De verkoop van witloof gebeurde eerst op de markten, daarna via de opkopers en uiteindelijk via de witloofveilingen. Vooral ten tijde van de opkopers liep alles volgens een bepaald ceremonieel dat men de ‘schoil’ noemde. In Delle is de ‘schoil’ een tijdje erg in trek geweest. Een ‘schoil’ is het dialect voor schalie, een soort schoolbord. Dit bord werd in Delle opgehangen in de café bij de maalder (Raymond Van Hamme) en gold voor de telers van Delle, Buken en Tildonk. Boeren die aan ‘loef langen’ (oogsten) toe waren schreven daarop hun naam. Het geoogste witloof werd daarna aan de witlooflaag gekeurd en per opbod verkocht. De volgende morgen kwamen de marchands in het café bij elkaar. Vandaar vertrokken ze in groep naar de boeren die wilden oogsten. Later gebeurde dat via de veilingen van Kampenhout en Kortenberg.

##############################

• **OPGAVEN**:
A – Zet deze zin uit de leestekst over in het Engels: „De volgende morgen kwamen de marchands in het café bij elkaar.”
B – Waar hing het bord dat in Delle de ‘schoil’ werd genoemd, volgens de leestekst?
C – Geef in twee zinnen de kern van de leestekst over de witloofverkoop weer.
De regels hieronder staan los van de leestekst over de witloofverkoop.

##############################

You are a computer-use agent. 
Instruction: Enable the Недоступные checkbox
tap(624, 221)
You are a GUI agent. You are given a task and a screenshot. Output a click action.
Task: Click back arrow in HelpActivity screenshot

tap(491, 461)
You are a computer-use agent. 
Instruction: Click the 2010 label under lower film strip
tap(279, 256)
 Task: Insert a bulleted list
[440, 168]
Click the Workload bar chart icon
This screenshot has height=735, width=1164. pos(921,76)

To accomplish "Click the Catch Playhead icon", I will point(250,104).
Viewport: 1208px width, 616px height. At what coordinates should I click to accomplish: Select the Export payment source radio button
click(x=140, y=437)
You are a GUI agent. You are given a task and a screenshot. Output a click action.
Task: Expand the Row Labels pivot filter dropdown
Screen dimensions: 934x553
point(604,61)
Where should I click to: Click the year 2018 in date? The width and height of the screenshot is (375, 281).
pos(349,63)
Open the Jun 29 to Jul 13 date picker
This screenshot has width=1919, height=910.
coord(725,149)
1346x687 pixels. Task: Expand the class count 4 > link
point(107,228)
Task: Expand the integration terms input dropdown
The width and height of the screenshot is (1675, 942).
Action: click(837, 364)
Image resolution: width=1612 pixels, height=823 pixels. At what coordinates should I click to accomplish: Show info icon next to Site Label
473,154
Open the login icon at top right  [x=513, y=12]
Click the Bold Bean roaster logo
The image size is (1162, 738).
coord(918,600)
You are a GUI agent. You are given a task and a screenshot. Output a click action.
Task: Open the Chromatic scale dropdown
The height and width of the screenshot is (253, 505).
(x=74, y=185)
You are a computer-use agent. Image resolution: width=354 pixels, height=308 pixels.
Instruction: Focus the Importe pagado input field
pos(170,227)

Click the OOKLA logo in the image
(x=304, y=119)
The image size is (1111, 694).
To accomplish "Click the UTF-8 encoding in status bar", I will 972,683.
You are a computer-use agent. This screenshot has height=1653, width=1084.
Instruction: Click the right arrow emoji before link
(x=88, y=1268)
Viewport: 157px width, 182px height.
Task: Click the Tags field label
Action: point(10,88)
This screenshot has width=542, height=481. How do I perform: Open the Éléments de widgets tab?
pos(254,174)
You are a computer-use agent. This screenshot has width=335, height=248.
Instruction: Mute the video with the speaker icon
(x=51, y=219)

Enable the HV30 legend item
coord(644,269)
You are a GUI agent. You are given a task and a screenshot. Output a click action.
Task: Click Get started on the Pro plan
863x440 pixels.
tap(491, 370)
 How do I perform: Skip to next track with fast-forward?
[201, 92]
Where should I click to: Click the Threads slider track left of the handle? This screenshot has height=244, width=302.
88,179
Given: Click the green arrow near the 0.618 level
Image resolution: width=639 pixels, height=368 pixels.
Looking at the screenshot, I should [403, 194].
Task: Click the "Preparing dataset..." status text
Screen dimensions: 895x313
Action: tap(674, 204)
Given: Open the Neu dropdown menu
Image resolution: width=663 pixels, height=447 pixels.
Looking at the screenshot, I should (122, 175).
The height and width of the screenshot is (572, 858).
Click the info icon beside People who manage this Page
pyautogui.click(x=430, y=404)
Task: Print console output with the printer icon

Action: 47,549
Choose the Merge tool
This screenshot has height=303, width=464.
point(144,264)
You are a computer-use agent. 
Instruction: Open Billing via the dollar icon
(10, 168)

##############################

• **OPLOSSINGEN**:
A – The next morning the marchands gathered in the café.

B – In het café bij de maalder, Raymond Van Hamme.

C – Witloof werd eerst op de markten verkocht, daarna via opkopers en uiteindelijk via veilingen, later die van Kampenhout en Kortenberg. In de tijd van de opkopers schreven telers uit Delle, Buken en Tildonk hun naam op de ‘schoil’, een soort schoolbord in een café in Delle, waarna hun geoogste witloof werd gekeurd en per opbod verkocht.